In 2002, I strongly opposed the invasion of Iraq because I felt it was an ill-conceived venture which I warned would "require a U.S. occupation of undetermined length, at undermined cost, with undetermined consequences." I said then that an invasion without strong international support could drain our military, distract us from the war with al-Qaeda in Afghanistan and further destabilize the Middle East.

Sadly, all of those concerns have been borne out.

Today, nearly three thousand brave young Americans are dead, and tens of thousands more have been wounded. Rather than welcomed "liberators," our troops have become targets of the exploding sectarian violence in Iraq. Our military has been strained to the limits. The cost to American taxpayers is approaching $400 billion.

Now we are faced with a quagmire to which there are no good answers. But the one that makes very little sense is to put tens of thousands more young Americans in harm's way without changing a strategy that has failed by almost every imaginable account.

In escalating this war with a so-called "surge" of troops, the President would be overriding the expressed concerns of Generals on the ground, Secretary Powell, the bipartisan Iraq Study Group and the American people. Colin Powell has said that placing more troops in the crossfire of a civil war simply will not work. General John Abizaid, our top commander in the Middle East, said just last month that, "I believe that more American forces prevent the Iraqis from doing more, from taking more responsibility for their own future." Even the Joint Chiefs of Staff have expressed concern, saying that a surge in troop levels "could lead to more attacks by al-Qaeda" and "provide more targets for Sunni insurgents." Once again, the President is defying good counsel and common sense.

As I said more than a month ago, while some have proposed escalating this war by adding thousands of more troops, there is little reason to believe that this will achieve these results either. It's not clear that these troop levels are sustainable for a significant period of time, and according to our commanders on the ground, adding American forces will only relieve the Iraqis from doing more on their own. Moreover, without a coherent strategy or better cooperation from the Iraqis, we would only be putting more of our soldiers in the crossfire of a civil war.

There is no military solution to this war. Our troops can help suppress the violence, but they cannot solve its root causes. And all the troops in the world won't be able to force Shia, Sunni, and Kurd to sit down at a table, resolve their differences, and forge a lasting peace. In fact, adding more troops will only push this political settlement further and further into the future, as it tells the Iraqis that no matter how much of a mess they make, the American military will always be there to clean it up.
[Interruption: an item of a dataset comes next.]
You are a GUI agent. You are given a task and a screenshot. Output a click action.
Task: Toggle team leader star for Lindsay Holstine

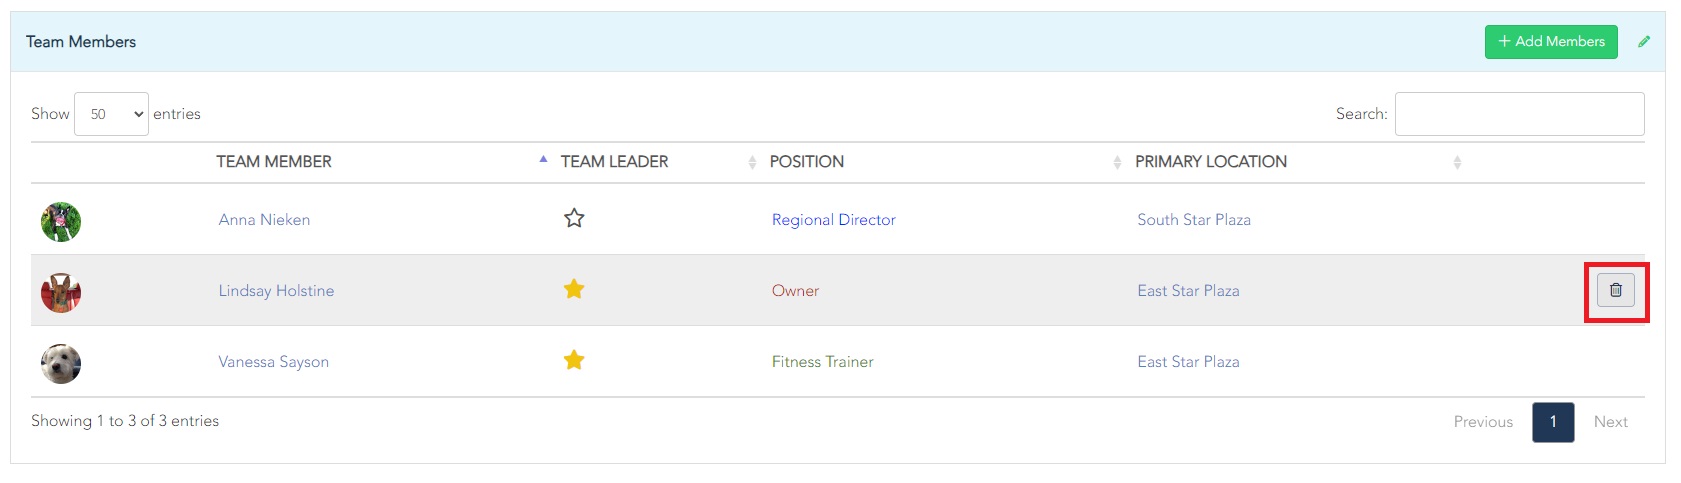[x=574, y=289]
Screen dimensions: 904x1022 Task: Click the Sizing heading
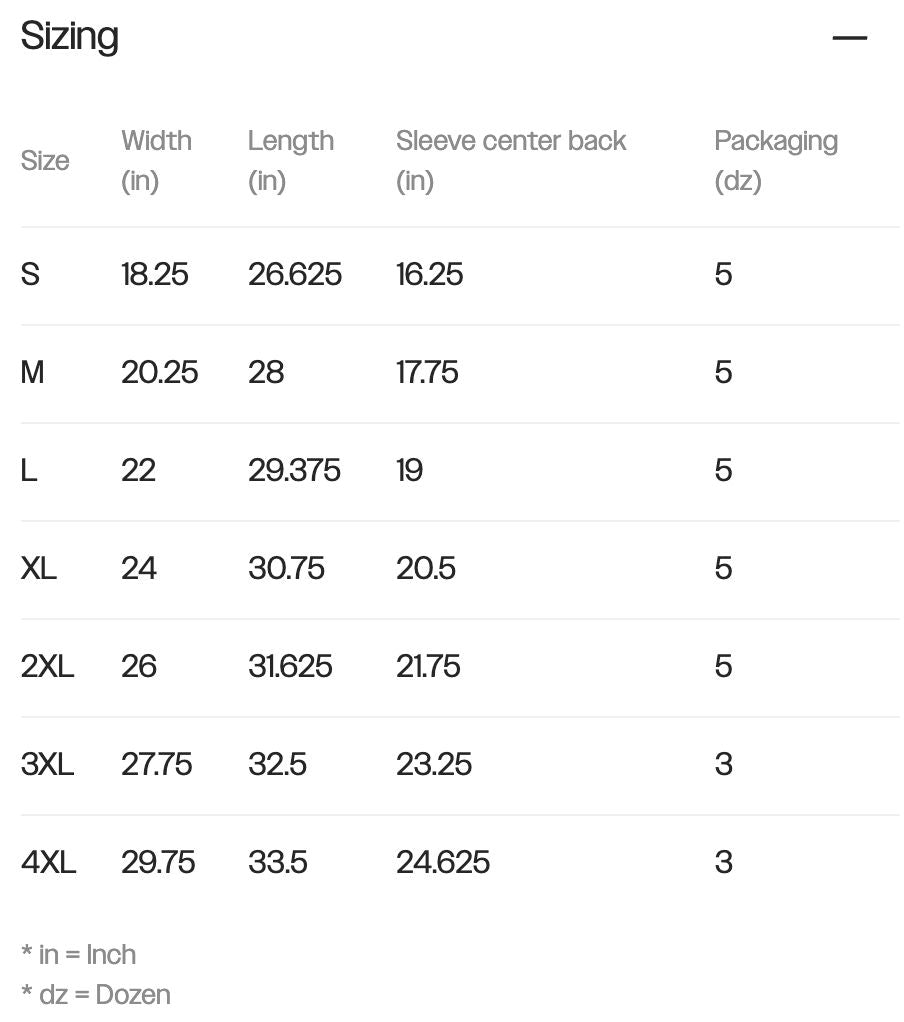click(x=70, y=36)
That is why I believe we must begin a phased redeployment of American troops to signal to the government and people of Iraq, and others who have a stake in stabilizing the country - that ours is not an open-ended commitment. They must step up. The status quo cannot hold.

In November, the American people sent a resounding message of change to the President. But apparently that message wasn't clear enough.

I urge all Americans who share my grave concerns over this looming decision to call, write or email the President, and make your voices heard. I urge you to tell them that our soldiers are not numbers to add just because someone couldn't think of a better idea, they are our sons and daughters, our brothers and sisters, our neighbors and friends who are willing to wave goodbye to everything they've ever known just for the chance to serve their country. Our men and women in uniform are doing a terrific job under extremely difficult conditions. But our government has failed them so many times over the last few years, and we simply cannot afford to do it again. We must not multiply the mistakes of yesterday, we must end them today.

May this New Year bring a turn in our policy away from the stubborn repetition of our mistakes, so we can begin to chart a conclusion to this painful chapter in our history and bring our troops home.